Before: GUY and BATCHELDER, Circuit Judges; and McCALLA, District Judge.* 

PER CURIAM.


Defendant-appellants Earl Gene Rose, Kevin Joe Rose, and Robert Joe Rose appeal sentences imposed following their guilty pleas for conspiracy to cultivate marijuana and for carrying a firearm during the commission of a drug offense. For the following reasons, we affirm the sentences imposed by the district court.

In July of 1992, after performing aerial surveillance and ground reconnaissance forays, law enforcement officers arrested the three defendants in the act of cultivating marijuana plants in rural Jackson County, Kentucky. Each defendant was carrying a fully loaded 9 mm semi-automatic pistol and an extra magazine of ammunition. On October 21, 1992, each defendant entered guilty pleas for conspiracy to cultivate marijuana and for carrying a firearm during the commission of a drug offense. On January 25, 1993, the district court sentenced Robert Joe Rose to 147 months in prison and sentenced Earl Gene Rose and Kevin Joe Rose to 130 months in prison. Each defendant has obtained separate counsel and appeals his sentence.

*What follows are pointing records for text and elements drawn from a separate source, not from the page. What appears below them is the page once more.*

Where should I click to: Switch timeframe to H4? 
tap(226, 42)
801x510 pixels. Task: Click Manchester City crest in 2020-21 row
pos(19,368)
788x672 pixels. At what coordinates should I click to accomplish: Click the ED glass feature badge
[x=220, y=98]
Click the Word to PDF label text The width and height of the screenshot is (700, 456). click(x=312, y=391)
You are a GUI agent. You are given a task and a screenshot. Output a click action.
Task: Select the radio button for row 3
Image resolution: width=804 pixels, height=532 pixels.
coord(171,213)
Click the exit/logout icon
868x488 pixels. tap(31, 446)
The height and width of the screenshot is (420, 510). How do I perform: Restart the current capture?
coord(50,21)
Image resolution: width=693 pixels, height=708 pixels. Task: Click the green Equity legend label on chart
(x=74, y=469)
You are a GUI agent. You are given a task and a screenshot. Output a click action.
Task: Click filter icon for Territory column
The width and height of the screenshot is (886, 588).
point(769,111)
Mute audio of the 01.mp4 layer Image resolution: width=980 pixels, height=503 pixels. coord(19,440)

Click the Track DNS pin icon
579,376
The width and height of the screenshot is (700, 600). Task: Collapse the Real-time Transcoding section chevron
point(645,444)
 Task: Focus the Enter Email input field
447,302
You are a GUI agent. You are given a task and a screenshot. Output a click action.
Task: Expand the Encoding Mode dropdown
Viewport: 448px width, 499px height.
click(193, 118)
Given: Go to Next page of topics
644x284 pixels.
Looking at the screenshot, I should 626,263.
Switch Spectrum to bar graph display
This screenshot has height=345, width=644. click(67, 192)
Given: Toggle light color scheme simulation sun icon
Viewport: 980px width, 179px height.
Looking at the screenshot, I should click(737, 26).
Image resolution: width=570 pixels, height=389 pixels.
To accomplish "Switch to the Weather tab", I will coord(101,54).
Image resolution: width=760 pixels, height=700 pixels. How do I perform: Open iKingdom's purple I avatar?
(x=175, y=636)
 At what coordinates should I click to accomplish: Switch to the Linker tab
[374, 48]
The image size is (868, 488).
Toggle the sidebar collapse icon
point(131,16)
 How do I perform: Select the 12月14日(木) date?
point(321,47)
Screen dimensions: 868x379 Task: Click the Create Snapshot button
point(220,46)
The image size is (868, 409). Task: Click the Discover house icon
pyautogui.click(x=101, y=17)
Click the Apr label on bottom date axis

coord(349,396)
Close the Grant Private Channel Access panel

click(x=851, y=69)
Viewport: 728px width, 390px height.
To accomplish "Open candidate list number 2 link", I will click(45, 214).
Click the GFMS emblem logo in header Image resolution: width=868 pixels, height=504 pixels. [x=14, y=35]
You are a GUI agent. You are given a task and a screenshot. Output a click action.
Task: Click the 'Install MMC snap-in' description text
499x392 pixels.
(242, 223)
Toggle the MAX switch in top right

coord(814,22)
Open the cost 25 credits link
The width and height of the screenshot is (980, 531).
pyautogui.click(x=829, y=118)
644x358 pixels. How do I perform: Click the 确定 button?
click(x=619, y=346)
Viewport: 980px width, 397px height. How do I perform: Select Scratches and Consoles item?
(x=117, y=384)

Robert Joe Rose alleges that the prison sentence for marijuana trafficking under the United States Sentencing Guidelines is "woefully disproportionate" to marijuana's harm to society. He asserts that the Guideline sentence for marijuana trafficking is similar to trafficking sentences for harder drugs such as heroin, cocaine, LSD, PCP, and amphetamine, and, therefore, the Eighth Amendment prohibits his sentence as cruel and unusual punishment.

This court has squarely addressed this issue in United States v. Burton, 894 F.2d 188 (6th Cir.), cert. denied, 498 U.S. 857 (1990). That court, in dismissing the defendant's argument that his penalty for marijuana possession violated constitutional protections, concluded that because "marijuana is presently classified as a Schedule I substance and the penalties for possession of such drugs have been rationally and thoughtfully established by Congress.... this argument ... should be made to the legislature, not to the courts." Id. at 192.

Earl Gene Rose and Kevin Joe Rose allege that they were provided ineffective assistance of counsel. Earl Gene Rose contends that his attorney failed to raise his physical disabilities and his domestic circumstances as a basis for a downward departure from the sentence. Kevin Joe Rose argues that his attorney failed to raise his allegedly minimal role in the offense as a basis for a downward departure from the sentence or for a downward adjustment in the offense level.

Under Strickland v. Washington, 466 U.S. 668 (1984), the Supreme Court established that, for a court to reverse a conviction based on ineffective assistance of counsel, a defendant must prove: (1) that counsel's performance fell below an objective standard of reasonableness, and (2) that a reasonable probability existed that, but for the counsel's faulty performance, the outcome would have been different. Id. at 687-88, 694.

III-A

According to Earl Gene Rose, his trial counsel failed to raise at the sentencing hearing Earl Gene Rose's problems of nerves as a child, his speech impediment, his wife's heart murmur (caused by rheumatic fever), and his wife's inability to support herself. Earl Gene Rose contends that these facts could have qualified him for a downward departure from the Guidelines. He suggests that, based on sympathetic statements made by the district court judge, the judge would have issued a lesser sentence had he only been aware of this evidence.

As a threshold issue, a defendant initially must raise the ineffective assistance of counsel claim at the trial court level or in a habeas corpus proceeding (28 U.S.C. § 2255) rather than at the appellate level. United States v. Hill, 688 F.2d 18, 21-22 (6th Cir.), cert. denied, 459 U.S. 1074 (1982). However, when the record is adequate to assess the merits of the claim, the appellate court may make an exception to this rule, and consider the claim. United States v. Straughter, 950 F.2d 1223, 1234 (6th Cir. 1991), cert. denied, 112 S. Ct. 1505 (1992). Although Earl Gene Rose did not present his claim to the district court, the parties agree that the record is sufficient to allow appellate court review of Earl Gene Rose's claim.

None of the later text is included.